You may also revoke by disabling or scheduling deletion of the CMK on the AWS KMS side. Within a couple of minutes, our verification probe flips the badge to red.

Re-enabling BYOK after revocation requires a fresh **Save AWS configuration** — the previous binding is permanently closed.

## Encryption pattern

For each data unit (row, blob, etc.):

```
1. gavAI generates a fresh 32-byte DEK; never persisted in plaintext.
2. Data is encrypted with the DEK using AES-256-GCM.
3. The DEK is wrapped under your CMK via kms:Encrypt → wrapped_dek.
4. We store: { ciphertext, wrapped_dek, key_ref, iv, tag }.
5. On read: kms:Decrypt(wrapped_dek) → DEK. Data decrypted with DEK.
```

We cache the unwrapped DEK in worker memory **for the request lifetime only** — never across requests, never on disk. This bounds the blast radius if a worker isolate is compromised mid-request.

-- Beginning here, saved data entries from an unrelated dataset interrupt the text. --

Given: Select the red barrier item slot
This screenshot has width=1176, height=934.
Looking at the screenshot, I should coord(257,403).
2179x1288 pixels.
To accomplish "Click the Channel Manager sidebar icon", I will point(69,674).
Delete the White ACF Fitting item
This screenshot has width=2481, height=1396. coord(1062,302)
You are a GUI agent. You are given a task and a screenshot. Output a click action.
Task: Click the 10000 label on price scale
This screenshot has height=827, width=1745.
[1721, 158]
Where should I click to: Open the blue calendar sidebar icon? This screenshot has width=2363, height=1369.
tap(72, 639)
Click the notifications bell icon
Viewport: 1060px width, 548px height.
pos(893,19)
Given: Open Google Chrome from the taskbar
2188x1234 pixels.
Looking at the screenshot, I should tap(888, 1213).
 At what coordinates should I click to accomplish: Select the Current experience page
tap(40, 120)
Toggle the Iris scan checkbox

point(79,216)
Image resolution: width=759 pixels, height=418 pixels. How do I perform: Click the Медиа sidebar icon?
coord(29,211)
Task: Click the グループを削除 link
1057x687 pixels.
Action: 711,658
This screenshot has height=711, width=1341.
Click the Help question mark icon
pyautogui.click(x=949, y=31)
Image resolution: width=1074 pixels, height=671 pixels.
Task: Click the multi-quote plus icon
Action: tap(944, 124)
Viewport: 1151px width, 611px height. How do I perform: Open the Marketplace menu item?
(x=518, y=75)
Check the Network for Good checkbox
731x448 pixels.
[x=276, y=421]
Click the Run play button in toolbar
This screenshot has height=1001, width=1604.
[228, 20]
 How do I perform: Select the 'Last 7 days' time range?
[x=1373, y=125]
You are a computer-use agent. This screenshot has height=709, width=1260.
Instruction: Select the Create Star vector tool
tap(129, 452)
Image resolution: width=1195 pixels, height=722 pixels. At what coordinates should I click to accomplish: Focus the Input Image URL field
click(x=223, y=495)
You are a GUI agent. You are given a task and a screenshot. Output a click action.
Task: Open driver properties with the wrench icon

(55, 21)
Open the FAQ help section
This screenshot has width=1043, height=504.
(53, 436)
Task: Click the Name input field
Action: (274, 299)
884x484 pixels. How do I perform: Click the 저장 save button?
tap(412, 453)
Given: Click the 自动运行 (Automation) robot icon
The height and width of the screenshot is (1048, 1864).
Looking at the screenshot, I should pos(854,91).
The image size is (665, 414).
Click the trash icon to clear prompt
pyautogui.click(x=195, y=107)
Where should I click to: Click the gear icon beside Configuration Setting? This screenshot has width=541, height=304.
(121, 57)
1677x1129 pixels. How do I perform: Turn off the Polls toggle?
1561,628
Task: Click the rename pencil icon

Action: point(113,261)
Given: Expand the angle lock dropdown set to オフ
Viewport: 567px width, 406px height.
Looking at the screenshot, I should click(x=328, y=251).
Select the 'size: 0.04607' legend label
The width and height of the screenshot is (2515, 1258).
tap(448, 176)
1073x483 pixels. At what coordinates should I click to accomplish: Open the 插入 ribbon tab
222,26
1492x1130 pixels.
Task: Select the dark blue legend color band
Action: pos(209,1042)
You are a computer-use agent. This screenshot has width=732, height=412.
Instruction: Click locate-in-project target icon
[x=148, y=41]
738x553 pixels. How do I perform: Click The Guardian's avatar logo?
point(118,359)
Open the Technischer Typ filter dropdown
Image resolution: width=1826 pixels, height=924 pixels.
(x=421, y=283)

Per-request KMS Decrypt adds ≈10ms (p50) / 50ms (p99) of latency. The Enterprise SLA tolerates this; if you have a sub-50ms p99 read requirement, talk to us before enabling.

## Key rotation behaviour

* **Customer rotates CMK via KMS:** transparent. AWS KMS handles version rotation; gavAI gets the new version on the next decrypt.
* **Customer disables CMK via KMS:** within ≤5 minutes, all reads start failing with HTTP 503 + `BYOK_KEY_DISABLED`.
* **Customer schedules CMK deletion via KMS:** same as disable until the deletion completes; after that the data is permanently unrecoverable.

## Audit events

Every BYOK mutation writes a row to `tenant_audit_log` (visible at `/console/audit`):

| Action                     | When                                                               |
| -------------------------- | ------------------------------------------------------------------ |
| `byok.provider_enabled`    | Save AWS configuration form submitted. Metadata: provider, region. |
| `byok.verified`            | Verify succeeded.                                                  |
| `byok.verification_failed` | Verify returned an error. Metadata: error\_code.                   |
| `byok.revoked`             | Revoke confirmed.                                                  |

## What we never store

* Your CMK material (we can't — only AWS KMS holds it).
* Plaintext DEKs at rest (only wrapped form is persisted).
* IAM role session credentials beyond the cache lifetime (15 minutes max).